The reasons for the recall are contrived.  The real reason is that the people behind these machinations want to stack the political deck in their favor again with no dissent and no discussion.  

In the midst of these theatrics, both Winfield and Barrett have remained civil, composed and professional. They have exhibited decorum despite antagonistic opposition.

As participating citizens and voters we should all be asking ourselves what’s in it for the antagonists? Why do they insist on having an ironclad grip on decision making in this town? I’ll leave those thoughts with the readers.

—Robert Peters, Oro Valley


There has been a lot of discussion regarding the process for hiring a new police chief in Oro Valley. It seems that there is an intense discussion going on between advocates for hiring internally and those that propose looking to the outside, in addition to looking internally.

As a former CEO, when we looked to staff an executive position, that was extremely important, our board felt that we were obligated to look internally within the organization and externally.

Recently, the mayor of Chicago, Lori Lightfoot, hired the recently retired chief of the Los Angeles Police Department to serve as the police chief of Chicago. I’m sure she had many good candidates within the Chicago Police Department. However, she followed the process that required her to look inside the Chicago Police Department and outside the department.

Our Oro Valley Town Council should do the same. Process is extremely important in finding a new police chief for our town. We should not exclude external candidates.

—Jim Horn, Oro Valley

Dysfunctional system

Another year, another recall petition drive for Oro Valley politicos, from another segment of whiney, angry residents with too much time on their hands. I’m not signing anything until it’s done right, that being a ballot initiative to abolish Oro Valley’s dysfunctional “at-large” council election scheme. It’s high time, and the city is big enough to have fixed council districts. If you bozos had done this five years ago, none of the latest foolishness would have happened.

—Bill Sellers, Oro Valley 


The recall justification reasons provided by Thomas Plantz of Oro Valley Thrives are nonsense. This is self-evident.  

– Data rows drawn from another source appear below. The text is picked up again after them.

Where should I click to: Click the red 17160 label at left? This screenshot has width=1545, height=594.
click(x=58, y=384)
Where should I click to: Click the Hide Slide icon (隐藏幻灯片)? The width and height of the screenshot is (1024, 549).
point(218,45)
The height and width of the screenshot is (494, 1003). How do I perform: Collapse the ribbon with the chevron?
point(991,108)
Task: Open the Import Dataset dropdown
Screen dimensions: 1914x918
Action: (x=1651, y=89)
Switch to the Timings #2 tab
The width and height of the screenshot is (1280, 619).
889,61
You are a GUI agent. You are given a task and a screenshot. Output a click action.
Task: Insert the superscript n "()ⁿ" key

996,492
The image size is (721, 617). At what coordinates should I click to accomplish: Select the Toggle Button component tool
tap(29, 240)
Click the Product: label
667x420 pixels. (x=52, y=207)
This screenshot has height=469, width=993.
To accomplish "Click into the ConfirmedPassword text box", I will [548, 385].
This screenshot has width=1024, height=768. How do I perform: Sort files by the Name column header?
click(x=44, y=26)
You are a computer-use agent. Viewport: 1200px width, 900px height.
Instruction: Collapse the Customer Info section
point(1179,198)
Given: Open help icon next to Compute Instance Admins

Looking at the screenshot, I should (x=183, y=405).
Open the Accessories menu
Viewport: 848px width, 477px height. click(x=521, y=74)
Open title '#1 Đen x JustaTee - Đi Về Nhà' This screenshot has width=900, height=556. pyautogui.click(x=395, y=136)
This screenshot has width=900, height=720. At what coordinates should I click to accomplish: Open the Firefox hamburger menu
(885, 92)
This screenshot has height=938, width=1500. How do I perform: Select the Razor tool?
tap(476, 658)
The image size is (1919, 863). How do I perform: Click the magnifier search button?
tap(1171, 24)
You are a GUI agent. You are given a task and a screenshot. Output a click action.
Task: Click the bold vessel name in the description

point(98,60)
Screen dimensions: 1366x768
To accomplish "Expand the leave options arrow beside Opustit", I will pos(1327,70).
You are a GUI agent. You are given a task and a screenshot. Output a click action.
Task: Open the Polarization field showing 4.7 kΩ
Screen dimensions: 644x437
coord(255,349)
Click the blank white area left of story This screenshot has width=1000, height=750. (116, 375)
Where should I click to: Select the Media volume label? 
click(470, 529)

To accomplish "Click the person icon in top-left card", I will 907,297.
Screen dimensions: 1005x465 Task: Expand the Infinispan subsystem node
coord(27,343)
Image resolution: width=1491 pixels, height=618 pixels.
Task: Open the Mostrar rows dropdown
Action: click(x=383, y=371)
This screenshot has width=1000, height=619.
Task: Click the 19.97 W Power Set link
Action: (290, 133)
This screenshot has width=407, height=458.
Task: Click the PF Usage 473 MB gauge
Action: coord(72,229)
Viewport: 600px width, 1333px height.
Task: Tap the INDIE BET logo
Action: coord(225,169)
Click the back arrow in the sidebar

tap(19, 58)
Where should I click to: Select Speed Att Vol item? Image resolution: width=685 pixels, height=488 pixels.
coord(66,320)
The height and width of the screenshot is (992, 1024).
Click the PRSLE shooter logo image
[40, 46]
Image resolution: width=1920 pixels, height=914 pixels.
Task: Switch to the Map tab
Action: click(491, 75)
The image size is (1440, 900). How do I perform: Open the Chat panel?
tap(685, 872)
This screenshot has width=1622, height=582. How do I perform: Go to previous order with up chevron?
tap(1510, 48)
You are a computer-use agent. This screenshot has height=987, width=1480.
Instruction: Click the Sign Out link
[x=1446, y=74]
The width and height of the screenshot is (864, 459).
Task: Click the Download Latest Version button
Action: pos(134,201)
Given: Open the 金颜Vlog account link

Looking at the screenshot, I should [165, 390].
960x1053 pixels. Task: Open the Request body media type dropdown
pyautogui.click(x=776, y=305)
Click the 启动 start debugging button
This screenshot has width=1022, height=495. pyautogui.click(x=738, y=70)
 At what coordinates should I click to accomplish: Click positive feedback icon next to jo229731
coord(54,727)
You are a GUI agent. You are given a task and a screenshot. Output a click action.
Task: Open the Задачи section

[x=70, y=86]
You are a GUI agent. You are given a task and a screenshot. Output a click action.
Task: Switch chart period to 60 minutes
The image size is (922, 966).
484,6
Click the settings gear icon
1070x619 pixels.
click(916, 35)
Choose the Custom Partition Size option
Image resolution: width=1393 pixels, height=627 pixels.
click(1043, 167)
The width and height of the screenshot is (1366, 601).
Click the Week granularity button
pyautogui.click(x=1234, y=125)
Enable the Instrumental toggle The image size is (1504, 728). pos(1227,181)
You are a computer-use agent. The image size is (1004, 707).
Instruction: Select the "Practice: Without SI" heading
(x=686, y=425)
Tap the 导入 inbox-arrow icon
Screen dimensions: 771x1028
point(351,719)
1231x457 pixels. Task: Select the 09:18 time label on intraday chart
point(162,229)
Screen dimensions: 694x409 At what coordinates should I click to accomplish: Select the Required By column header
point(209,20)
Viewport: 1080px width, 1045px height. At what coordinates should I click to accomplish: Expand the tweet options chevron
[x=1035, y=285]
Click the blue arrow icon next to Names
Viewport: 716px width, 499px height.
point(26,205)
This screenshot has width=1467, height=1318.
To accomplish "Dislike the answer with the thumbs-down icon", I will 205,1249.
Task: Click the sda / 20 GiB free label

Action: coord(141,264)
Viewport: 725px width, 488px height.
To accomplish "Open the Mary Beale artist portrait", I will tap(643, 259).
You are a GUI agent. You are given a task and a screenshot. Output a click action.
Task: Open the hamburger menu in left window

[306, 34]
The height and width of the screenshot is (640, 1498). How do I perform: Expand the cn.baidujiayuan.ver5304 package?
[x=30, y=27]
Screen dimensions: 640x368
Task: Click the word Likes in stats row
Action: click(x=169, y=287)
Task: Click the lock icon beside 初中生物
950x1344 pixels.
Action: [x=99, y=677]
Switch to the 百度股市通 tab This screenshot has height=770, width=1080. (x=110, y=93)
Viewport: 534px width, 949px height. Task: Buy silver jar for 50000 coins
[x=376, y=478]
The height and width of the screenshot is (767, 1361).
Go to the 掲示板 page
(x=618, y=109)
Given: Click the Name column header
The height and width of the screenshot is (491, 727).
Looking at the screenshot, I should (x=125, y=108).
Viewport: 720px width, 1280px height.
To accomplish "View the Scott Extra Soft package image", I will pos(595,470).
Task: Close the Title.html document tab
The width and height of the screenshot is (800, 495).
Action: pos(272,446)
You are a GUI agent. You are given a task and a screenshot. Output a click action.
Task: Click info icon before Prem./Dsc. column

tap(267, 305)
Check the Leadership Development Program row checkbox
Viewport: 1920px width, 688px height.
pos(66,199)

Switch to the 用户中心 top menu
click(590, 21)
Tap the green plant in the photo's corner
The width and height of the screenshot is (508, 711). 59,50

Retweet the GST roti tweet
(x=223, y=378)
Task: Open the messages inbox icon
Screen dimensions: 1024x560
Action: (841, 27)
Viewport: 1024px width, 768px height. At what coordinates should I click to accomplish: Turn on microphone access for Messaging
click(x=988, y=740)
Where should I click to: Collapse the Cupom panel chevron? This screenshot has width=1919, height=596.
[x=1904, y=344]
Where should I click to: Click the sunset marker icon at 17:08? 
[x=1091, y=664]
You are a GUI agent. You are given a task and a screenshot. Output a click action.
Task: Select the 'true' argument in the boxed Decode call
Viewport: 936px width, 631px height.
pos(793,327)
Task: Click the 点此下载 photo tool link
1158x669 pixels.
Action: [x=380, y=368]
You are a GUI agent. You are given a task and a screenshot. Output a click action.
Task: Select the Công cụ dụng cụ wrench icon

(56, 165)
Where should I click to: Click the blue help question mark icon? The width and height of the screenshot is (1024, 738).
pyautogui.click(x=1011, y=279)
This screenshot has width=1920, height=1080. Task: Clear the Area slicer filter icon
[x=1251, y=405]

From my perspective, the real reason for the recall is that the recall leaders want a developer-controlled town council again. Just like the Hiremath town council. If you vote for the recall, you will once again get the blading of desert to dirt and dust, disappearing saguaros, disappearing wildlife habitat, disappearing wildlife, five-foot setbacks, five-foot back yards and contempt for Oro Valley residents at Planning and Zoning hearings.

Mayor Winfield, Vice Mayor Barrett, Councilman Nicolson, and Councilwoman Jones-Ivey: I have been staggered by the amount of abuse you have taken. During this golf course discussion here is what you have been called:  toxic, cowards, stupid, evil, lackeys, dangerous, irresponsible, liars, train wrecks and not honest. I cannot imagine the abuse you have taken via email.

I would say shame on Oro Valley Thrives, but that would be useless. Oro Valley Thrives should be renamed Oro Valley Divides. Oro Valley Thrives by fronting the recall is an object lesson in how to ruin a group’s reputation instantly.

Two of finest people in Oro Valley are Mayor Winfield and Vice Mayor Barrett. Both incredible talents. They are calm, self-assured, resilient, tough, humble, honest, ethical and moral. So how does Oro Valley Thrives take on incredible talents. With a smear campaign of course.  It’s all they have. Those of us who voted for the Mayor and Vice Mayor saw the same tactics last year.   

Finally, a word about pay-as-you-go. I have seen several Oro Valley Thrives social media comments that say that bonds need to be issued because Oro Valley will save money. That’s rich. When has Oro Valley Thrives ever cared about how much taxpayer money is spent on golf.   

The council agreed to operate the 36 holes based on the commitments of town manager Jacobs. The town should only fund any approved improvements on a pay-as-you-go basis and ensure Jacobs delivers the reduced losses and increased revenue she has promised.